Trasporto aereo: in elicottero tra Fiumicino e Urbe. Giulivi (Elitaliana): “presto altri collegamenti”. VIDEO
(AGEEI/Aerospazionews) – Partiranno presto i collegamenti diretti in elicottero tra gli aeroporti romani di Fiumicino e dell’Urbe. Lo ha annunciato Alessandro Giulivi, amministratore delegato della compagnia elicotteristica Elitaliana, intervenendo stamani alla cerimonia di inaugurazione del nuovo terminal dell’aeroporto di Roma Urbe e della presentazione dei primi collegamenti aerei della Regional Air Mobility (RAM), progetto in fase di realizzazione da parte dell’Ente Nazionale per l’Aviazione Civile (ENAC) e della società in house Enac Servizi.

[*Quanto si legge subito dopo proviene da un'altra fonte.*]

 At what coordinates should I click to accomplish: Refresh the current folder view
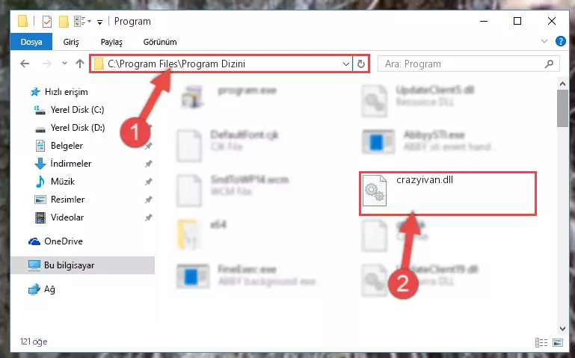(361, 64)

All’evento, hanno partecipato anche il ministro delle Infrastrutture e dei Trasporti, Matteo Salvini, il presidente della Regione Lazio, Francesco Rocca, e il presidente dell’ENAC, Pierluigi Di Palma. “Grazie alla collaborazione con Aeroporti di Roma, ENAC, Enac Servizi ed ENAV”, ha precisato Giulivi, “il servizio Fiumicino-Urbe prenderà il via con un elicottero Leonardo AW109S, in grado di trasportare 6 passeggeri ad una velocità prossima ai 300 chilometri all’ora. Nei prossimi mesi, entrerà in servizio anche un elicottero AW139, capace di trasportare fino a 13 passeggeri, accompagnando così la crescita del progetto”.
“Ma questo è soltanto un inizio”, ha aggiunto il CEO di Elitaliana. “La nostra visione è di una vera e propria rete di mobilità aerea integrata, capace di collegare Fiumicino, Roma Urbe, il porto di Civitavecchia, le Isole Pontine, l’Arcipelago campano, l’Arcipelago toscano e numerose altre destinazioni nazionali. Non stiamo semplicemente collegando due aeroporti, stiamo costruendo una rete capace di unire persone, territori, opportunità, contribuendo a realizzare un modello di mobilità destinato a diventare un punto di riferimento per l’Italia e per l’intera Europa. L’innovazione è un valore soltanto quando procede insieme alla sicurezza, alla professionalità, alla competenza. E sono questi i principi che guidano ogni giorno il lavoro dei nostri equipaggi e di tutte le persone che rendono possibile questo servizio. Le grandi opere non nascono mai dal lavoro di una sola persona, ma quando istituzioni, enti, imprese condividono una visione comune”.
“L’aeroporto di Roma Urbe è tornato ad essere un punto di riferimento per l’aviazione italiana”, ha sottolineato Giulivi. “E’ uno degli aeroporti più ricchi di storia. Novant’anni fa, da questo aeroporto e dalle acque del Tevere decollavano gli idrovolanti che rappresentavano il futuro del loro tempo. Oggi da qui decolla una nuova idea di mobilità. L’Italia è stata una delle culle dell’aviazione mondiale”, ha concluso, “e Roma Urbe ha tutte le caratteristiche per essere uno dei principali laboratori europei della mobilità aerea del futuro”.